在你的代码中。在另一个平台上，使用不同大小的unsigned int类型编译将失败，从而引起开发人员对代码有问题部分的注意，并建议他们重新实现或重新检查它。

For another example, you might want to pass some integral value as a void *pointer to a function (a hack, but useful at times) and you want to make sure that the integral value will fit into the pointer

再举一个例子，您可能希望将一些整数值作为void *指向函数的指针传递（一种技巧，但有时很有用），并且您想确保整数值适合指针

int i;

static_assert(sizeof(void *) >= sizeof i);
foo((void *) i);

You might want to asset that chartype is signed

您可能想要对该char类型进行签名的资产

static_assert(CHAR_MIN < 0);

or that integral division with negative values rounds towards zero

或者负值的积分除法向零舍入

static_assert(-5 / 2 == -2);

And so on.

等等。

Run-time assertions in many cases can be used instead of static assertions, but run-time assertions only work at run-time and only when control passes over the assertion.
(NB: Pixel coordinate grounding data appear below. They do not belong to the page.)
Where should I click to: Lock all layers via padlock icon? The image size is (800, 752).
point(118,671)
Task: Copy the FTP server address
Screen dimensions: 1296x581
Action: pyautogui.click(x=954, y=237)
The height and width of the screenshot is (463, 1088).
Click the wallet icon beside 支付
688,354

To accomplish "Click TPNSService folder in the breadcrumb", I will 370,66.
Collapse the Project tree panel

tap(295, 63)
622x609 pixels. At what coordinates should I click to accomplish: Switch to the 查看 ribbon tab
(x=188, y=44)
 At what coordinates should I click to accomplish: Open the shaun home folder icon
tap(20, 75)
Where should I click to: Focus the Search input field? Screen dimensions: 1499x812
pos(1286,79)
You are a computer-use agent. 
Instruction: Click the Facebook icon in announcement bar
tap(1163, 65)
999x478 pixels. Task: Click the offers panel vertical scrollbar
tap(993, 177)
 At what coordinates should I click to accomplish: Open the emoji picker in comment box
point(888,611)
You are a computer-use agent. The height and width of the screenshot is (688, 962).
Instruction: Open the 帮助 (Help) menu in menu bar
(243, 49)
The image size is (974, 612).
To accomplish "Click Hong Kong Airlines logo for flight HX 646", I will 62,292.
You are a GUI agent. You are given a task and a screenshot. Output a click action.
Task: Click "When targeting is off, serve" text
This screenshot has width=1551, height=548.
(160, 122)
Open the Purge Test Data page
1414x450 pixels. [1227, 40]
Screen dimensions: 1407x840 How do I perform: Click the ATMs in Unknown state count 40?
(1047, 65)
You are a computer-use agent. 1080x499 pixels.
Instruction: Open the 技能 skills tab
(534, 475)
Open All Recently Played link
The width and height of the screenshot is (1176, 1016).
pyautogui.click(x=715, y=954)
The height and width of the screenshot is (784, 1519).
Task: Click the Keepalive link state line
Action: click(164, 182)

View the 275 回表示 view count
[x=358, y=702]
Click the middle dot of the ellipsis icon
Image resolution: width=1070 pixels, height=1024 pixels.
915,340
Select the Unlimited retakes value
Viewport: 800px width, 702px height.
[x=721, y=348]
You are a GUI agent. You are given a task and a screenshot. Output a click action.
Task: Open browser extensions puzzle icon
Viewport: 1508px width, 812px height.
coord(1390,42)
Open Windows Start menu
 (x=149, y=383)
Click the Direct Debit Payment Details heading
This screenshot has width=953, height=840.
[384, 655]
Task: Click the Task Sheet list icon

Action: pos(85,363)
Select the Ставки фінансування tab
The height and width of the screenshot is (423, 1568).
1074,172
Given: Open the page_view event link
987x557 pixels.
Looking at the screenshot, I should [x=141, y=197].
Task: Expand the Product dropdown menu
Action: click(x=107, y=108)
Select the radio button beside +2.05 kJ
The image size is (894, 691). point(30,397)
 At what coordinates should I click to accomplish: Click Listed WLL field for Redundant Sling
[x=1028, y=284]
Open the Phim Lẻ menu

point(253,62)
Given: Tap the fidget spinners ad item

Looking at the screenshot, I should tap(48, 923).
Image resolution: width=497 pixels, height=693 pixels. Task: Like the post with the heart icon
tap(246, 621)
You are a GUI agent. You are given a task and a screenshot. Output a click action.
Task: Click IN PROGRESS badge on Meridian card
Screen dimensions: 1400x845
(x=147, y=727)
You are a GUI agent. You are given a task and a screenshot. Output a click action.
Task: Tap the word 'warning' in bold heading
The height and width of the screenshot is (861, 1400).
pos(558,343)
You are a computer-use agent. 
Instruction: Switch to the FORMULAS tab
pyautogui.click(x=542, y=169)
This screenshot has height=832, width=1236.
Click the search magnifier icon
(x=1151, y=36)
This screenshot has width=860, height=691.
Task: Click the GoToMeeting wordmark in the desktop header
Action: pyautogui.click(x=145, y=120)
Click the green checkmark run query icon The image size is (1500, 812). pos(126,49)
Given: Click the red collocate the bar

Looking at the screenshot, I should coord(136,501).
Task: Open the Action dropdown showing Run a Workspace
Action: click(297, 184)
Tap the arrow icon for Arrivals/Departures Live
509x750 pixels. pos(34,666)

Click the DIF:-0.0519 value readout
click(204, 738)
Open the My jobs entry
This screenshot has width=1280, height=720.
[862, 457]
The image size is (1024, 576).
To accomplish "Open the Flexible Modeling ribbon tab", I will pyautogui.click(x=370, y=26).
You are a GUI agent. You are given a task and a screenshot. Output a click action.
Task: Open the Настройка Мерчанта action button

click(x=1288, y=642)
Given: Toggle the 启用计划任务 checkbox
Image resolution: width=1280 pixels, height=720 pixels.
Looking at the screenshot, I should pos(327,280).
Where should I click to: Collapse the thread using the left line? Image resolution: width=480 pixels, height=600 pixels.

For this reason a failing run-time assertion may lay dormant, undetected for extended periods of time.

在许多情况下，可以使用运行时断言代替静态断言，但运行时断言仅在运行时有效，并且仅在控制权越过断言时有效。出于这个原因，一个失败的运行时断言可能会处于休眠状态，长时间未被发现。

Of course, the expression in static assertion has to be a compile-time constant. It can't be a run-time value. For run-time values you have no other choice but use the ordinary assert.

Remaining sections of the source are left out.